WHAT TO WORK ON
Render every line of the listing below as a numbered list, omitting any blank lines.

─── DATA PROVIDED ───

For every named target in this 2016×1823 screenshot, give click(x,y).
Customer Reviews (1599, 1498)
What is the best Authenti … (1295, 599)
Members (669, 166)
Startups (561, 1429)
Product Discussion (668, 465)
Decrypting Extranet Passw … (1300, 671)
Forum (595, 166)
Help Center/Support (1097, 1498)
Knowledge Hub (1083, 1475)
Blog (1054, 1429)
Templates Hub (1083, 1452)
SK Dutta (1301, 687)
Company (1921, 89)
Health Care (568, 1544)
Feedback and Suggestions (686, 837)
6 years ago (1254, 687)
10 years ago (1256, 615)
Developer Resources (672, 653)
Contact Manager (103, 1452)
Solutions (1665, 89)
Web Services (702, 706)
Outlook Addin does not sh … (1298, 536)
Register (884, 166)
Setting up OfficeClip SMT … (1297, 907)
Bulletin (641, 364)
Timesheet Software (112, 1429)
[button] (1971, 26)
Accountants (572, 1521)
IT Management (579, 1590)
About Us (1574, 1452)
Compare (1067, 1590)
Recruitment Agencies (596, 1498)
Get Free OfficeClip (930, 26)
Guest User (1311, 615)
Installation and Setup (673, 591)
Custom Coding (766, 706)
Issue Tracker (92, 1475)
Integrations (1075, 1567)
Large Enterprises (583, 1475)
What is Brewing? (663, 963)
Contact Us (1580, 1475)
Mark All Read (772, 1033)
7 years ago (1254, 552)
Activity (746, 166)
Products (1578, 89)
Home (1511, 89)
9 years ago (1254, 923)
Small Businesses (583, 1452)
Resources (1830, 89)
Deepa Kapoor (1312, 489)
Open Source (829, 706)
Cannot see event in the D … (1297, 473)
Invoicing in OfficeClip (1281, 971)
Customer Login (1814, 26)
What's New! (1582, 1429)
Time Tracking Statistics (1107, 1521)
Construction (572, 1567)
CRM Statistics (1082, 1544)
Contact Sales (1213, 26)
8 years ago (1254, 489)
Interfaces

───

RESPONSE
1. For every named target in this 2016×1823 screenshot, give click(x,y).
2. Customer Reviews (1599, 1498)
3. What is the best Authenti … (1295, 599)
4. Members (669, 166)
5. Startups (561, 1429)
6. Product Discussion (668, 465)
7. Decrypting Extranet Passw … (1300, 671)
8. Forum (595, 166)
9. Help Center/Support (1097, 1498)
10. Knowledge Hub (1083, 1475)
11. Blog (1054, 1429)
12. Templates Hub (1083, 1452)
13. SK Dutta (1301, 687)
14. Company (1921, 89)
15. Health Care (568, 1544)
16. Feedback and Suggestions (686, 837)
17. 6 years ago (1254, 687)
18. 10 years ago (1256, 615)
19. Developer Resources (672, 653)
20. Contact Manager (103, 1452)
21. Solutions (1665, 89)
22. Web Services (702, 706)
23. Outlook Addin does not sh … (1298, 536)
24. Register (884, 166)
25. Setting up OfficeClip SMT … (1297, 907)
26. Bulletin (641, 364)
27. Timesheet Software (112, 1429)
28. [button] (1971, 26)
29. Accountants (572, 1521)
30. IT Management (579, 1590)
31. About Us (1574, 1452)
32. Compare (1067, 1590)
33. Recruitment Agencies (596, 1498)
34. Get Free OfficeClip (930, 26)
35. Guest User (1311, 615)
36. Installation and Setup (673, 591)
37. Custom Coding (766, 706)
38. Issue Tracker (92, 1475)
39. Integrations (1075, 1567)
40. Large Enterprises (583, 1475)
41. What is Brewing? (663, 963)
42. Contact Us (1580, 1475)
43. Mark All Read (772, 1033)
44. 7 years ago (1254, 552)
45. Activity (746, 166)
46. Products (1578, 89)
47. Home (1511, 89)
48. 9 years ago (1254, 923)
49. Small Businesses (583, 1452)
50. Resources (1830, 89)
51. Deepa Kapoor (1312, 489)
52. Open Source (829, 706)
53. Cannot see event in the D … (1297, 473)
54. Invoicing in OfficeClip (1281, 971)
55. Customer Login (1814, 26)
56. What's New! (1582, 1429)
57. Time Tracking Statistics (1107, 1521)
58. Construction (572, 1567)
59. CRM Statistics (1082, 1544)
60. Contact Sales (1213, 26)
61. 8 years ago (1254, 489)
62. Interfaces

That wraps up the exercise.